● **Problem statement**:
Quote the items from the line containing "Image resolution: width=1024" through the line containing "The image size is (2418, 1512).", inclusive, and nothing else.

● **Exercise material**:

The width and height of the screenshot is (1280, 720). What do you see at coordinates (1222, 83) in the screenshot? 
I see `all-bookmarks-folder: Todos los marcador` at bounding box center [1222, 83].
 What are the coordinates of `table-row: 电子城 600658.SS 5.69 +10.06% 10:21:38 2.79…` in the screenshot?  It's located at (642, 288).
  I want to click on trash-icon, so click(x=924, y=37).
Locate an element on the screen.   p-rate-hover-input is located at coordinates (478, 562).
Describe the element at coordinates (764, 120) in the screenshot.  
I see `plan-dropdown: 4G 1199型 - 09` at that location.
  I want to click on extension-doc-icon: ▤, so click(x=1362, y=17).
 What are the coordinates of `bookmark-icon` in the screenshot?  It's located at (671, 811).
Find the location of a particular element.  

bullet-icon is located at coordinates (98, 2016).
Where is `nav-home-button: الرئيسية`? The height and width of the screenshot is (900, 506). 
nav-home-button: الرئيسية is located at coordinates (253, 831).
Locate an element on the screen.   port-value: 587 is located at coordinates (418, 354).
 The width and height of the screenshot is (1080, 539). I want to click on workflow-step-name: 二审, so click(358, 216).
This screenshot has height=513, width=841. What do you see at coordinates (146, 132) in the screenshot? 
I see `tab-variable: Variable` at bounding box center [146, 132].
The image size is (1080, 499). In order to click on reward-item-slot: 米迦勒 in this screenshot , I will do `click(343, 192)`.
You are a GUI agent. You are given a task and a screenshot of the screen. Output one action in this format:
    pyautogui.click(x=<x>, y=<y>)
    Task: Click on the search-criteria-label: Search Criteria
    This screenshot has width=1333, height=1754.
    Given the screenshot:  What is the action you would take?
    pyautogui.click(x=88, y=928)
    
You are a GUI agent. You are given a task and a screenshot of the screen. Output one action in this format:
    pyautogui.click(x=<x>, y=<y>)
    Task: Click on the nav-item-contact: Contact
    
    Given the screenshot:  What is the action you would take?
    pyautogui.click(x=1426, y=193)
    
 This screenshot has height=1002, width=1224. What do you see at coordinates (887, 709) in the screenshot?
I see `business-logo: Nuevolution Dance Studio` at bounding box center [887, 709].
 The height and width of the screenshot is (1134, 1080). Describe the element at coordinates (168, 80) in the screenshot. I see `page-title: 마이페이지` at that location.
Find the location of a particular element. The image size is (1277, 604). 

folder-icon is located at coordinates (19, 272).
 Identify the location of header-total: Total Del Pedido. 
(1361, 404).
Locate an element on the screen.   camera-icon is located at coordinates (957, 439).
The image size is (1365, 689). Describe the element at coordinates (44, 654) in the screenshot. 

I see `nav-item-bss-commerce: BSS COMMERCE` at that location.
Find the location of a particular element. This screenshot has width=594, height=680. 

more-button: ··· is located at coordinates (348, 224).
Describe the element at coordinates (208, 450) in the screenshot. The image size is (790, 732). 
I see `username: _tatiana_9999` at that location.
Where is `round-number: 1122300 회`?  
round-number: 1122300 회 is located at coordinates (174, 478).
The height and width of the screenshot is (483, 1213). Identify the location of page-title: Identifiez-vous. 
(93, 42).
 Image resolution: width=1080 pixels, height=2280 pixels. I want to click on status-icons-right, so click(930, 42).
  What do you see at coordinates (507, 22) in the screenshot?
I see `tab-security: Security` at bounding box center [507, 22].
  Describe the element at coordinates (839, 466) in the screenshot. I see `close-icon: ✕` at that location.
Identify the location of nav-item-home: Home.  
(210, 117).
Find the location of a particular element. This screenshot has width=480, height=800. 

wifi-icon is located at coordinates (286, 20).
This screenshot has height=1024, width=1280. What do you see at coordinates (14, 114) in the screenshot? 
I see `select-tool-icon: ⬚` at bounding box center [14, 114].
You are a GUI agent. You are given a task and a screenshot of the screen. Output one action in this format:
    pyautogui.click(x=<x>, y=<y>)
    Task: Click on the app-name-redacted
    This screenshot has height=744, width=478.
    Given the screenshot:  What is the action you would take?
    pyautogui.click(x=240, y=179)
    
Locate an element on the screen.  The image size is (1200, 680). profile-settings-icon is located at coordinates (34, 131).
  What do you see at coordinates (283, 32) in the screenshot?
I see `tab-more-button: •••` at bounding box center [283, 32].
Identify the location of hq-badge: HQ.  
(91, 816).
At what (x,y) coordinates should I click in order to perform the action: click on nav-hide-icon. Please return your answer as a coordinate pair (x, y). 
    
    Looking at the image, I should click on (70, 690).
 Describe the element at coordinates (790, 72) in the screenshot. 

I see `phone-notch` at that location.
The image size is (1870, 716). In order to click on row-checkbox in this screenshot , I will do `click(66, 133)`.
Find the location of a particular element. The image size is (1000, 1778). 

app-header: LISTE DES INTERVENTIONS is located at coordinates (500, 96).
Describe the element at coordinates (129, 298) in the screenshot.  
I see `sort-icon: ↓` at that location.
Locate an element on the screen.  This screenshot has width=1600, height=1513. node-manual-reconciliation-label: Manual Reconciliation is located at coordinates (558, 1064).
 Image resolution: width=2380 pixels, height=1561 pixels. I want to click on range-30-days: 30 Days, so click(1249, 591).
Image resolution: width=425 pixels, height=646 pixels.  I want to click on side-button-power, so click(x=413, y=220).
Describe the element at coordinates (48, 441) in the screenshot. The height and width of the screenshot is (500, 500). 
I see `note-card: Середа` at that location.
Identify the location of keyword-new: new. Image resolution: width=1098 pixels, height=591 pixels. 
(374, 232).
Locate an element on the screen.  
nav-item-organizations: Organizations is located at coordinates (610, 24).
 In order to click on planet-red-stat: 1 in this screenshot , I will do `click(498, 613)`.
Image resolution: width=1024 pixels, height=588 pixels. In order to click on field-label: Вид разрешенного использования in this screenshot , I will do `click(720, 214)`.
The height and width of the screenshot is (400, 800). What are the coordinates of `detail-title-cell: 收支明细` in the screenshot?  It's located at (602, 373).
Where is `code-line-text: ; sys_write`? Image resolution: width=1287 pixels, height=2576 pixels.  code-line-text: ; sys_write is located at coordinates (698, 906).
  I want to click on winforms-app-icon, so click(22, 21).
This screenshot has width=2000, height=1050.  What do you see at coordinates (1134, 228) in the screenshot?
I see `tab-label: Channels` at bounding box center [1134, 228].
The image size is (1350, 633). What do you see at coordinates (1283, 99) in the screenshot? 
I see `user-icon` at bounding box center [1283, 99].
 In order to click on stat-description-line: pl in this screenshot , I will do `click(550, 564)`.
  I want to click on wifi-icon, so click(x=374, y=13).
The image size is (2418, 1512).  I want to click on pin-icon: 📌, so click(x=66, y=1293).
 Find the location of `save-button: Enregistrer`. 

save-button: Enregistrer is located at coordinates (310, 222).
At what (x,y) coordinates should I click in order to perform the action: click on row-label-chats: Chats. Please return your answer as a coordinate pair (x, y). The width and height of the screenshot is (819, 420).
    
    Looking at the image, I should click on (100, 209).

● **Exercise response**:
Image resolution: width=1024 pixels, height=588 pixels. In order to click on field-label: Вид разрешенного использования in this screenshot , I will do `click(720, 214)`.
The height and width of the screenshot is (400, 800). What are the coordinates of `detail-title-cell: 收支明细` in the screenshot?  It's located at (602, 373).
Where is `code-line-text: ; sys_write`? Image resolution: width=1287 pixels, height=2576 pixels.  code-line-text: ; sys_write is located at coordinates (698, 906).
  I want to click on winforms-app-icon, so click(22, 21).
This screenshot has width=2000, height=1050.  What do you see at coordinates (1134, 228) in the screenshot?
I see `tab-label: Channels` at bounding box center [1134, 228].
The image size is (1350, 633). What do you see at coordinates (1283, 99) in the screenshot? 
I see `user-icon` at bounding box center [1283, 99].
 In order to click on stat-description-line: pl in this screenshot , I will do `click(550, 564)`.
  I want to click on wifi-icon, so click(x=374, y=13).
The image size is (2418, 1512).  I want to click on pin-icon: 📌, so click(x=66, y=1293).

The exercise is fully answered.